*Your instructions*: Rewrite the items below, swapping every "At what coordinates should I click to accomplish" for "Which point should I select to complete" and leaving everything else unchanged.

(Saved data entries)
:::::
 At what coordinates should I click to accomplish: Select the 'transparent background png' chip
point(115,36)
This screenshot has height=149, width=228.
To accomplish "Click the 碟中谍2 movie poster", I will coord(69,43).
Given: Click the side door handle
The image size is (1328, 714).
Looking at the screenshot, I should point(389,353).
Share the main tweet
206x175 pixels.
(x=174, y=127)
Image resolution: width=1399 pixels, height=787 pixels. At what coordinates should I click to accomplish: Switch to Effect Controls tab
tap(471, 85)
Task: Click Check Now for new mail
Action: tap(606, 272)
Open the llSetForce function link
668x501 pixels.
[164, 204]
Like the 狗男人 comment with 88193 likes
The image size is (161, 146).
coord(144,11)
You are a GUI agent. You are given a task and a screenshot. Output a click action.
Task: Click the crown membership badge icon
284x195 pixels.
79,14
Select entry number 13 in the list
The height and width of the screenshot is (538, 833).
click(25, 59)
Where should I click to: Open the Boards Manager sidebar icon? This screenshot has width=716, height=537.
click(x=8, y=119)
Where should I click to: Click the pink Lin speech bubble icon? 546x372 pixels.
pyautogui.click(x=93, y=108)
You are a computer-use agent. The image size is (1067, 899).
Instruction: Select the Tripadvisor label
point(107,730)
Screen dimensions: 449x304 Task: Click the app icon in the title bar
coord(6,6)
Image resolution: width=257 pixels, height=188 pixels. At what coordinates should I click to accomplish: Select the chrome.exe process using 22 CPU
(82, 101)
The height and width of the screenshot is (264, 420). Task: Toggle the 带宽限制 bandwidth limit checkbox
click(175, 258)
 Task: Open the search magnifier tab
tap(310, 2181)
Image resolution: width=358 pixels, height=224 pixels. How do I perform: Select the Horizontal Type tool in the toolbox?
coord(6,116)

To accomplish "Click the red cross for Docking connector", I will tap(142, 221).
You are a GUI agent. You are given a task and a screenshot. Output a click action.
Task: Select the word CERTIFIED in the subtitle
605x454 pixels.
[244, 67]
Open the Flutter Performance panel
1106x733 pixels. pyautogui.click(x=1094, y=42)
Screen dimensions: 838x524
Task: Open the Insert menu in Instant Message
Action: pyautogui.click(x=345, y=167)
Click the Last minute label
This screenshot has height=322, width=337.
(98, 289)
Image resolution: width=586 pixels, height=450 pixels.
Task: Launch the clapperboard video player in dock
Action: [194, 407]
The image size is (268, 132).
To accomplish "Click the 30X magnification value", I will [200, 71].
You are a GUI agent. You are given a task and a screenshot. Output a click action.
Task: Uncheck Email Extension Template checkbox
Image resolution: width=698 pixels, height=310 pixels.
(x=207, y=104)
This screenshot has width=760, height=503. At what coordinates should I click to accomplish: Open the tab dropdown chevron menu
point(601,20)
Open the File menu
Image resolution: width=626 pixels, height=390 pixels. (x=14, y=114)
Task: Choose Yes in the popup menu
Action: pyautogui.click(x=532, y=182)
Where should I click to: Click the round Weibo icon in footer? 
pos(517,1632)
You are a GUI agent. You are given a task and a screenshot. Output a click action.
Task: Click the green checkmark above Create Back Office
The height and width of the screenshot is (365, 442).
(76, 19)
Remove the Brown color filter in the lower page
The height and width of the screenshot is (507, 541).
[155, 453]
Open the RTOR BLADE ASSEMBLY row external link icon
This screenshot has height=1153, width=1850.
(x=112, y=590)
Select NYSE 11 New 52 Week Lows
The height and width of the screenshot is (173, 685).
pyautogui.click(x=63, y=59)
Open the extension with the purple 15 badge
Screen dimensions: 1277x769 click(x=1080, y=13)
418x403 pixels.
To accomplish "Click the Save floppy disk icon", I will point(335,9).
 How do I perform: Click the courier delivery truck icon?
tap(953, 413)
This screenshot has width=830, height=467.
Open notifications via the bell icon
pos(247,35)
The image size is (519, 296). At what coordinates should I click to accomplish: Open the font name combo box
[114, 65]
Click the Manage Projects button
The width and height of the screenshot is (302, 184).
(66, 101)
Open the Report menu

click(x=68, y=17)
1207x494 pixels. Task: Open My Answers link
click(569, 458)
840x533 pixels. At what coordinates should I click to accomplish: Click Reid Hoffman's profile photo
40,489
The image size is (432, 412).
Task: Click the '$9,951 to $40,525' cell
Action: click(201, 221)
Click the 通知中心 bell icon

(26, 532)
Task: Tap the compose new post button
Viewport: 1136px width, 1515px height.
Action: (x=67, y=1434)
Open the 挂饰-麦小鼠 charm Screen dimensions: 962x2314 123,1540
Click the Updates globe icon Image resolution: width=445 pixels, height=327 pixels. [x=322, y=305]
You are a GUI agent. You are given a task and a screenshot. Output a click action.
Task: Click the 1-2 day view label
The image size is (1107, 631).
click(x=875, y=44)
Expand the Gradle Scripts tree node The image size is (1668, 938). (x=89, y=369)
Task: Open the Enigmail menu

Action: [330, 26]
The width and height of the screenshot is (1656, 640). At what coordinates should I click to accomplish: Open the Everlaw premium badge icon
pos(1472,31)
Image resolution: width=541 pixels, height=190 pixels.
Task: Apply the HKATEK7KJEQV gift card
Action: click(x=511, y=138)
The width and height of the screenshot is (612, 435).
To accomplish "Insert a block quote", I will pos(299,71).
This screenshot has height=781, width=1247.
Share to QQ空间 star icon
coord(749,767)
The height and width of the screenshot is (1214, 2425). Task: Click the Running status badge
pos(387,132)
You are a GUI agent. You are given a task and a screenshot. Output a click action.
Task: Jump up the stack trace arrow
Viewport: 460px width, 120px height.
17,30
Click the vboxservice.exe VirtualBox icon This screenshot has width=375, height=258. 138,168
:::::
*Solved exercise*:
 Which point should I select to complete: Select the 'transparent background png' chip
point(115,36)
This screenshot has height=149, width=228.
To accomplish "Click the 碟中谍2 movie poster", I will coord(69,43).
Given: Click the side door handle
The image size is (1328, 714).
Looking at the screenshot, I should point(389,353).
Share the main tweet
206x175 pixels.
(x=174, y=127)
Image resolution: width=1399 pixels, height=787 pixels. Which point should I select to complete: Switch to Effect Controls tab
tap(471, 85)
Task: Click Check Now for new mail
Action: tap(606, 272)
Open the llSetForce function link
668x501 pixels.
[164, 204]
Like the 狗男人 comment with 88193 likes
The image size is (161, 146).
coord(144,11)
You are a GUI agent. You are given a task and a screenshot. Output a click action.
Task: Click the crown membership badge icon
284x195 pixels.
79,14
Select entry number 13 in the list
The height and width of the screenshot is (538, 833).
click(25, 59)
Where should I click to: Open the Boards Manager sidebar icon? This screenshot has width=716, height=537.
click(x=8, y=119)
Where should I click to: Click the pink Lin speech bubble icon? 546x372 pixels.
pyautogui.click(x=93, y=108)
You are a computer-use agent. The image size is (1067, 899).
Instruction: Select the Tripadvisor label
point(107,730)
Screen dimensions: 449x304 Task: Click the app icon in the title bar
coord(6,6)
Image resolution: width=257 pixels, height=188 pixels. Which point should I select to complete: Select the chrome.exe process using 22 CPU
(82, 101)
The height and width of the screenshot is (264, 420). Task: Toggle the 带宽限制 bandwidth limit checkbox
click(175, 258)
 Task: Open the search magnifier tab
tap(310, 2181)
Image resolution: width=358 pixels, height=224 pixels. How do I perform: Select the Horizontal Type tool in the toolbox?
coord(6,116)

To accomplish "Click the red cross for Docking connector", I will tap(142, 221).
You are a GUI agent. You are given a task and a screenshot. Output a click action.
Task: Select the word CERTIFIED in the subtitle
605x454 pixels.
[244, 67]
Open the Flutter Performance panel
1106x733 pixels. pyautogui.click(x=1094, y=42)
Screen dimensions: 838x524
Task: Open the Insert menu in Instant Message
Action: pyautogui.click(x=345, y=167)
Click the Last minute label
This screenshot has height=322, width=337.
(98, 289)
Image resolution: width=586 pixels, height=450 pixels.
Task: Launch the clapperboard video player in dock
Action: [194, 407]
The image size is (268, 132).
To accomplish "Click the 30X magnification value", I will [200, 71].
You are a GUI agent. You are given a task and a screenshot. Output a click action.
Task: Uncheck Email Extension Template checkbox
Image resolution: width=698 pixels, height=310 pixels.
(x=207, y=104)
This screenshot has width=760, height=503. Which point should I select to complete: Open the tab dropdown chevron menu
point(601,20)
Open the File menu
Image resolution: width=626 pixels, height=390 pixels. (x=14, y=114)
Task: Choose Yes in the popup menu
Action: pyautogui.click(x=532, y=182)
Where should I click to: Click the round Weibo icon in footer? 
pos(517,1632)
You are a GUI agent. You are given a task and a screenshot. Output a click action.
Task: Click the green checkmark above Create Back Office
The height and width of the screenshot is (365, 442).
(76, 19)
Remove the Brown color filter in the lower page
The height and width of the screenshot is (507, 541).
[155, 453]
Open the RTOR BLADE ASSEMBLY row external link icon
This screenshot has height=1153, width=1850.
(x=112, y=590)
Select NYSE 11 New 52 Week Lows
The height and width of the screenshot is (173, 685).
pyautogui.click(x=63, y=59)
Open the extension with the purple 15 badge
Screen dimensions: 1277x769 click(x=1080, y=13)
418x403 pixels.
To accomplish "Click the Save floppy disk icon", I will point(335,9).
 How do I perform: Click the courier delivery truck icon?
tap(953, 413)
This screenshot has width=830, height=467.
Open notifications via the bell icon
pos(247,35)
The image size is (519, 296). Which point should I select to complete: Open the font name combo box
[114, 65]
Click the Manage Projects button
The width and height of the screenshot is (302, 184).
(66, 101)
Open the Report menu

click(x=68, y=17)
1207x494 pixels. Task: Open My Answers link
click(569, 458)
840x533 pixels. Which point should I select to complete: Click Reid Hoffman's profile photo
40,489
The image size is (432, 412).
Task: Click the '$9,951 to $40,525' cell
Action: click(201, 221)
Click the 通知中心 bell icon

(26, 532)
Task: Tap the compose new post button
Viewport: 1136px width, 1515px height.
Action: (x=67, y=1434)
Open the 挂饰-麦小鼠 charm Screen dimensions: 962x2314 123,1540
Click the Updates globe icon Image resolution: width=445 pixels, height=327 pixels. [x=322, y=305]
You are a GUI agent. You are given a task and a screenshot. Output a click action.
Task: Click the 1-2 day view label
The image size is (1107, 631).
click(x=875, y=44)
Expand the Gradle Scripts tree node The image size is (1668, 938). (x=89, y=369)
Task: Open the Enigmail menu

Action: [330, 26]
The width and height of the screenshot is (1656, 640). Which point should I select to complete: Open the Everlaw premium badge icon
pos(1472,31)
Image resolution: width=541 pixels, height=190 pixels.
Task: Apply the HKATEK7KJEQV gift card
Action: click(x=511, y=138)
The width and height of the screenshot is (612, 435).
To accomplish "Insert a block quote", I will pos(299,71).
This screenshot has height=781, width=1247.
Share to QQ空间 star icon
coord(749,767)
The height and width of the screenshot is (1214, 2425). Task: Click the Running status badge
pos(387,132)
You are a GUI agent. You are given a task and a screenshot. Output a click action.
Task: Jump up the stack trace arrow
Viewport: 460px width, 120px height.
17,30
Click the vboxservice.exe VirtualBox icon This screenshot has width=375, height=258. 138,168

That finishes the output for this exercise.